We've all heard about cycling in Amsterdam and Copenhagen - but what of cycling's third city, Bremen? Kats Dekker looks at five factors that build its success while also in Germany Freiberg has many lessons for a city like Christchurch. In Belgium, Bruges stands out as a hotspot - like many such this is as much due to restricting traffic as elaborate cycling infrastructure - something Galway could learn from although if it is going to model itself on Cambridge it shouldn't include junctions like these. While they may not be as sexy as a cycle track the humble bollard does as much to create cycling routes (the hot Scandinavian cyclists are optional) something Raise the Hammer understands quite well. Other lessons can be learned from the Dutch too, including negatives ones - like the perils of mopeds while Dublin is investigating rolling out contraflow cycle streets across the city - and, who knows, we could all be visiting Kampala to admire its cycling infrastructure next. Sometimes, it's the little things that make a city 'livable' - like bike racks that suggest that bikes are gaining acceptance - or simply somewhere nice to sit.

Cycling while different

While for immigrants in Amsterdam cycling can be a force for integration, in the US, some groups feel harrassed and excluded while cycling (although in Glasgow, wheelchair users don't even have to get on a bike to feel they've not been made welcome) - it may explain why Seattle's subsidised bike share memberships have had a low initial takeup. Bicycle Dutch catches up with the story of the Dutch schoolkids using e-bikes to get to school (would they get fewer points in Odense, we wonder) while at the other end of the age range The Listening Project catches up with a few pairs of cyclists, some still persisting well into old age.

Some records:
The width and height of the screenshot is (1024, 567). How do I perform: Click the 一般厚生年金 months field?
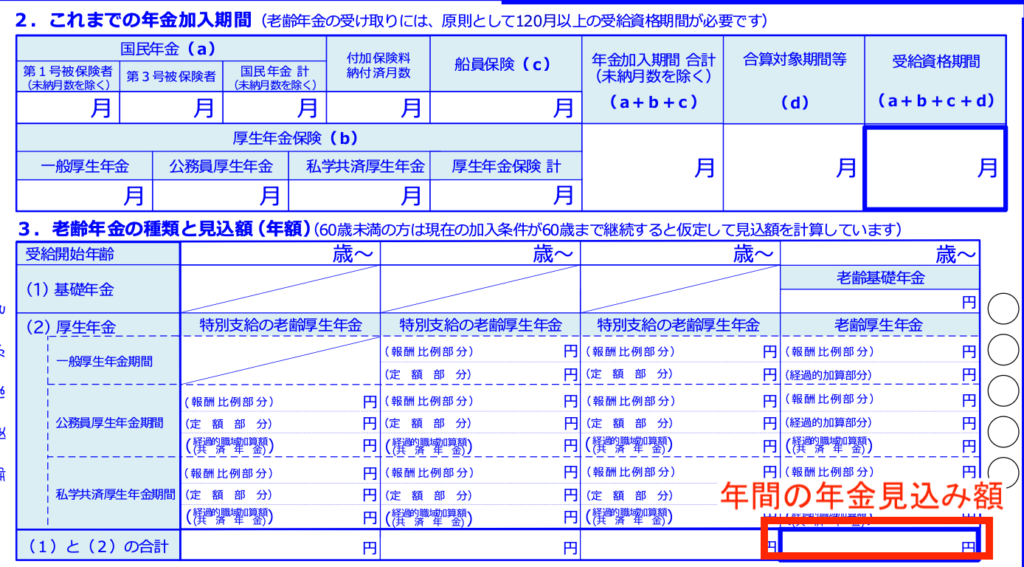click(x=85, y=194)
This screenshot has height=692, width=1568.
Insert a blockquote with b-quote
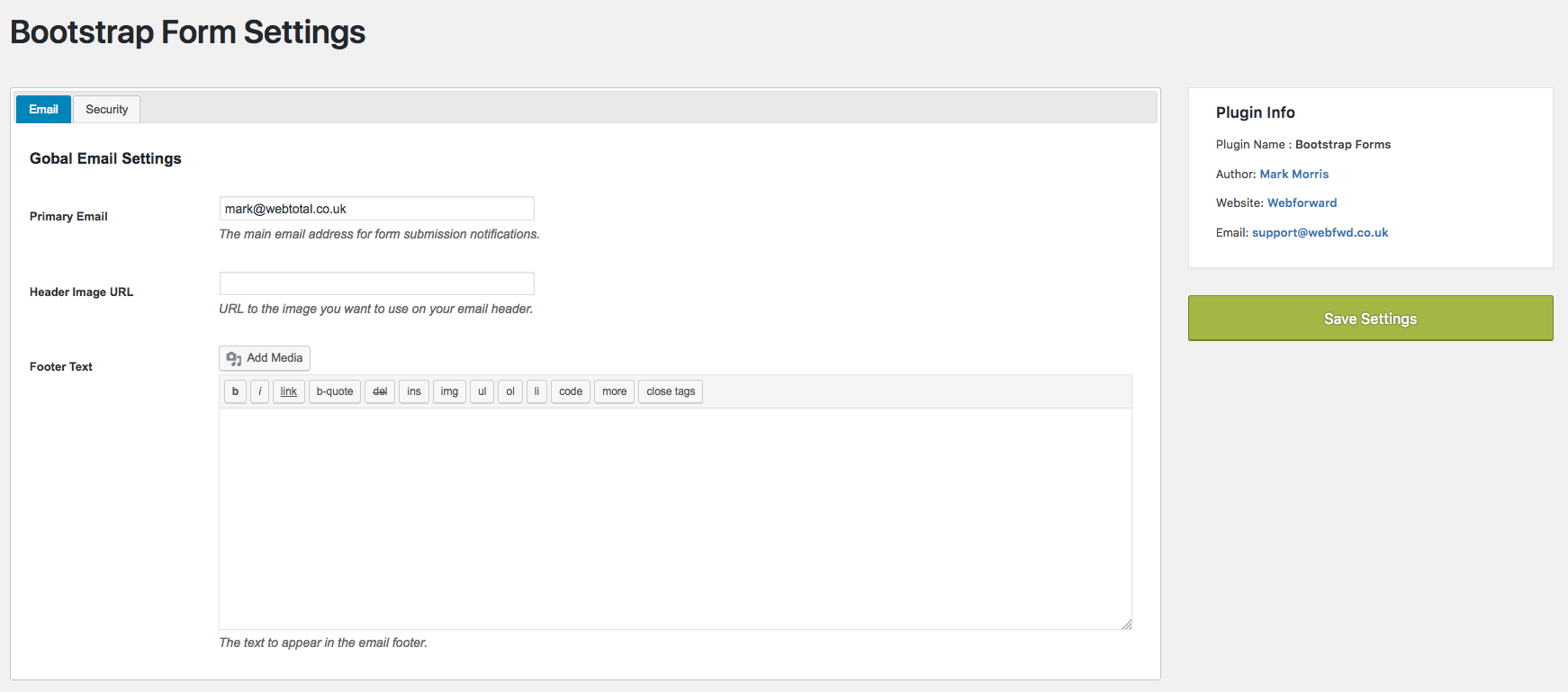click(x=335, y=391)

GOAL: In the cycling text, what is Dublin investigating?

WRITTEN RESPONSE: Rolling out contraflow cycle streets across the city.